Published Feb. 2, 2003|Updated Aug. 31, 2005

My eyes snapped open, but I couldn't see anything. As the room came slowly into focus, I could see my wife and our newborn daughter, Carlyn, nested between us. I could hear their quiet breathing. There was a new smell of scented diapers. I began to guess I'd dreamed of someone forcing the front door. Then I heard the lock rattle again.

I bolted upright in bed, the little hairs in my ears pricking up to catch any vibration. My heart raced, but I can't really remember thinking anything, except for some vague, intense anger about intruders, about danger. As I think back on this, I remember stories of petite women who lift burning cars off babies and later cannot tell how they did it. I remember stories about men in battle who fight with grenade, then rifle, then bayonet, then with hands, who later claim that they didn't think, only acted. It must have been like this for me as I rose from the bed.

I was careful not to wake the baby, gentle as I replaced the covers, but the closer I came to our bedroom door, the more I felt my skinny frame bulk up to something superhuman and fierce. I could feel the hair on my body stand up as I passed the air conditioning vent.

Before I reached the end of the hallway leading to the living room, I heard the door open and the Intruder silently slip in, carrying _ what? pistol? hunting knife? I had no weapon, save my now-hard hands.

I would meet him as he came toward me, his club held high. I would squeeze his muscles until blood came through the skin. I would fight him as the Viking hero Beowulf fought the man-eating monster Grendel, without weapons, wrecking the room in our row, tearing his arm from its socket to save my kin. In the hall mirror, my skinny arms and chest rippled with anger. My hair was wild, my beard grown longer, my eyes dark as a gorilla's.

As I neared the living room, I could smell the Intruder, who reeked oddly of sausage and perfume, of bread and carrot. Even his sounds were odd, like a man with four legs and whispering low in some ancient demon language. I didn't hesitate as I strode into the living room to confront him, to rend him with my hands, to lift and throw him out the door, to kill him or die with my hands at his throat.

My heart thumping, my strong jaw set hard, in only my underwear, I confronted the Intruder: my mother-in-law holding a casserole with needlepoint chicken pot holders, my father-in-law beaming in his green Sunday shorts and madras shirt, holding a pink blanket for my daughter.

He looked at me and blinked, his mouth half open, ready to ask something.
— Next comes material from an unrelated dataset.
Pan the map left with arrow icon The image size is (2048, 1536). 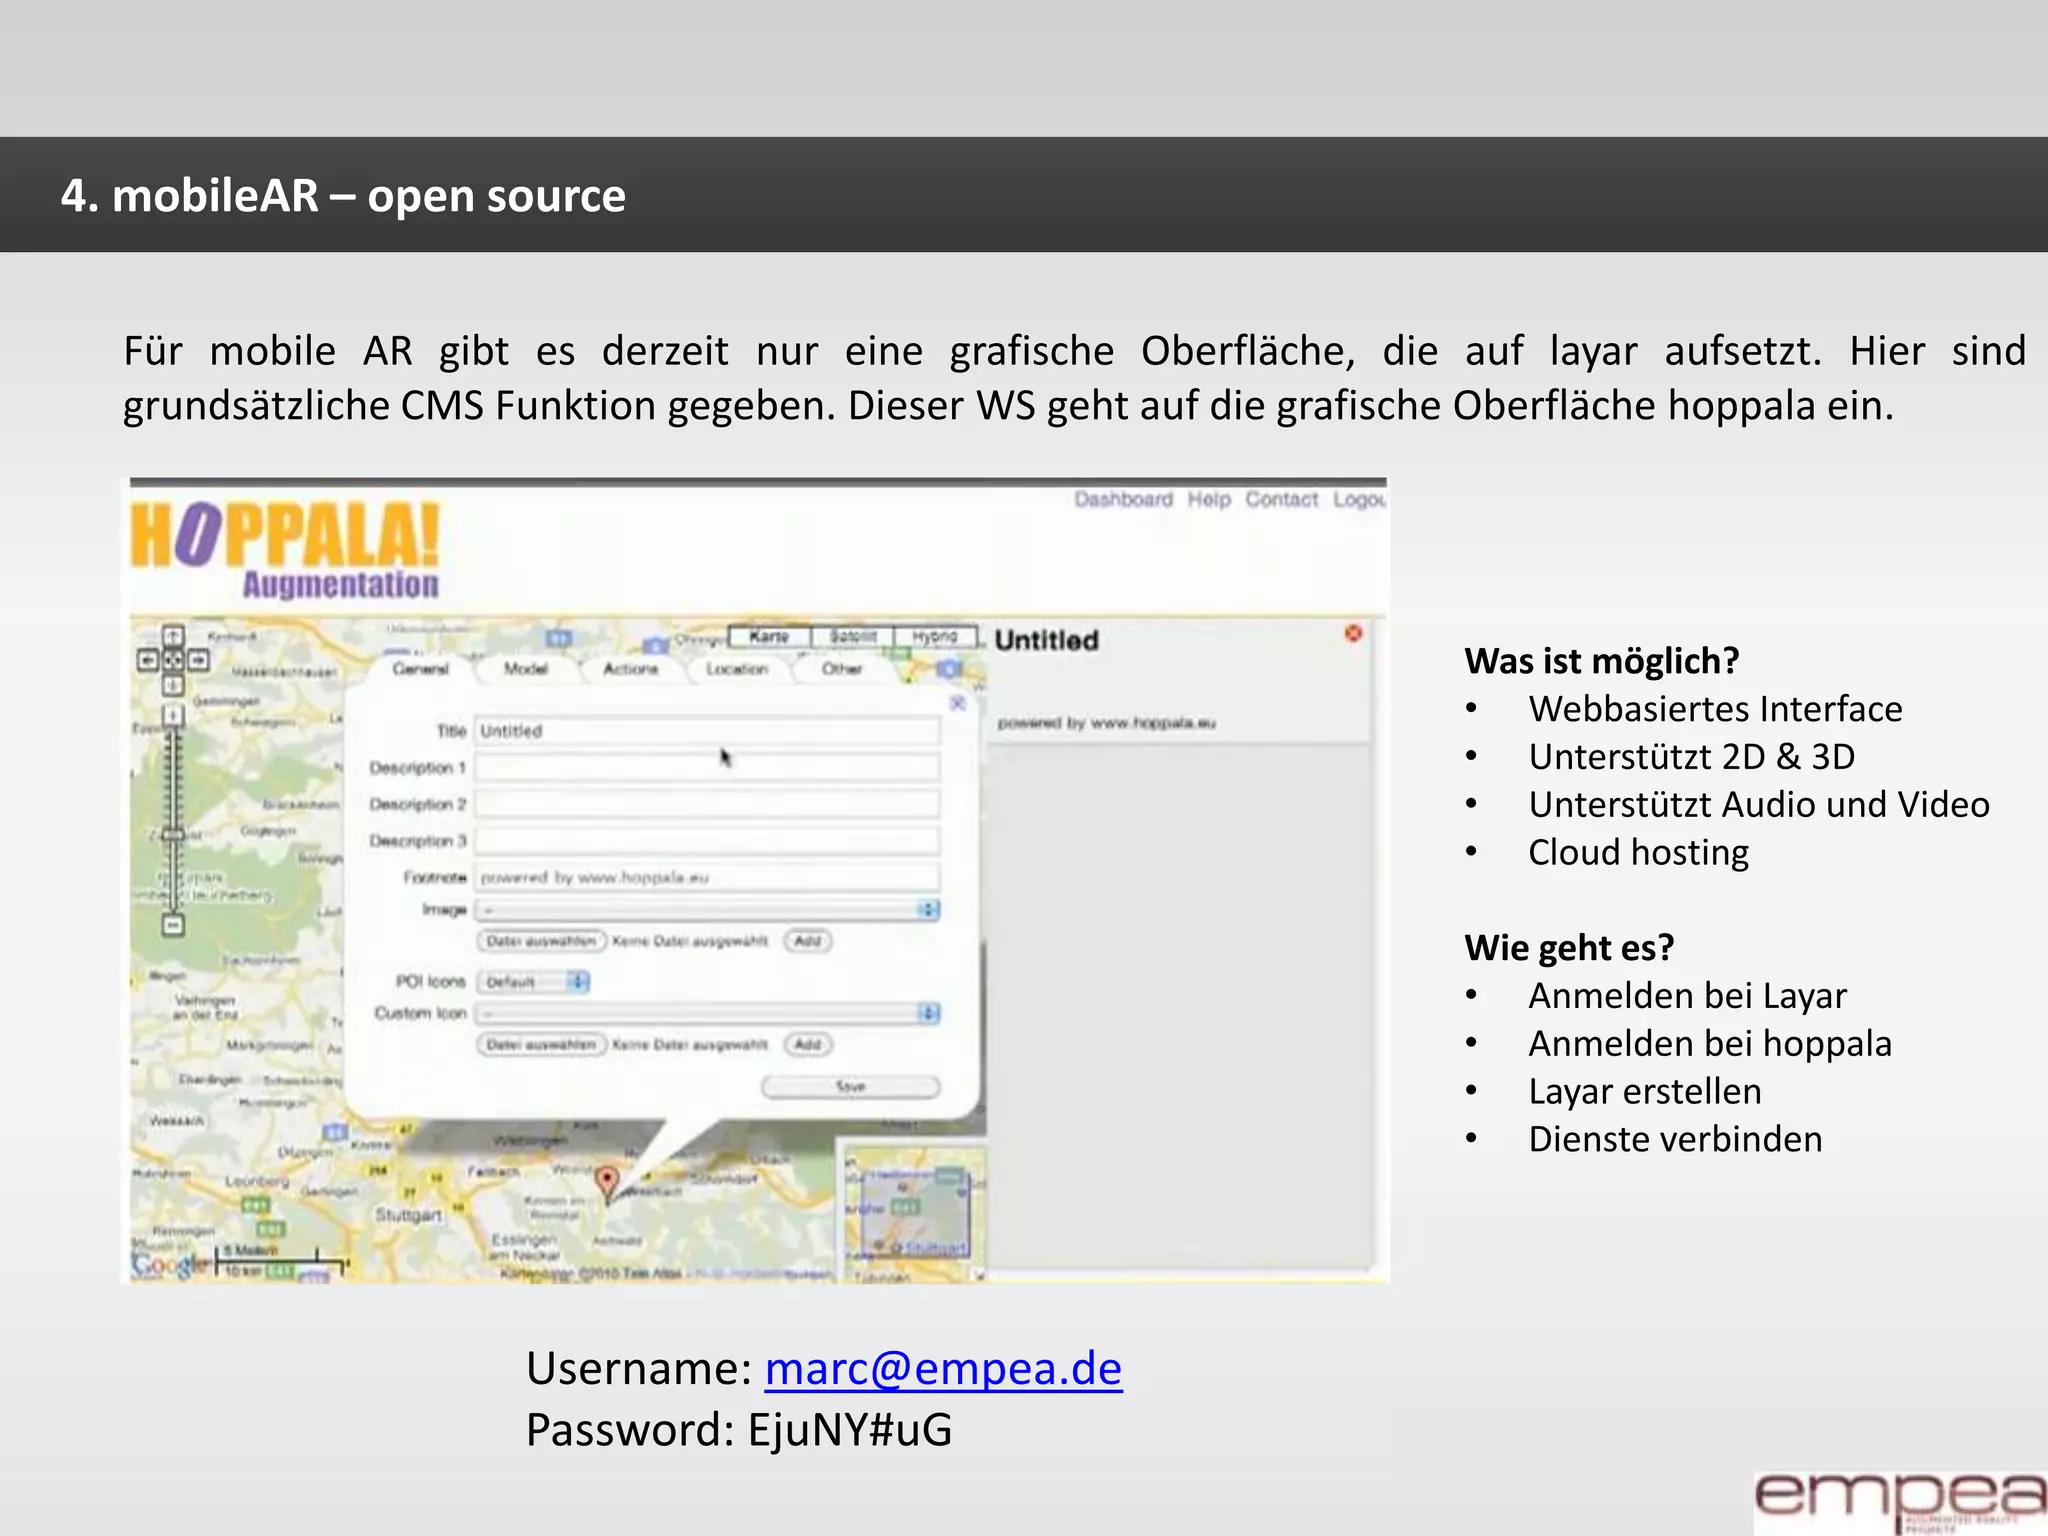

My mother-in-law didn't say anything at first, and though I knew who she was, it was hard to know what to do. She smiled at me and shrugged.

Still, I stared her down, she, whom I had given a key to our house while we were in the hospital. She, who had helped bring my daughter into the world. She, who would have died herself to save her daughter and mine.

My father-in-law nervously folded the pink blanket so the fuzzy bunny was showing. My mother-in-law shifted the hot casserole dish in her hands, both of them waiting for me to say something.

I pushed hard to make words come from whatever modern brain made them:

"Next time, knock."

Gregory Byrd teaches writing and literature at St. Petersburg College-Clearwater.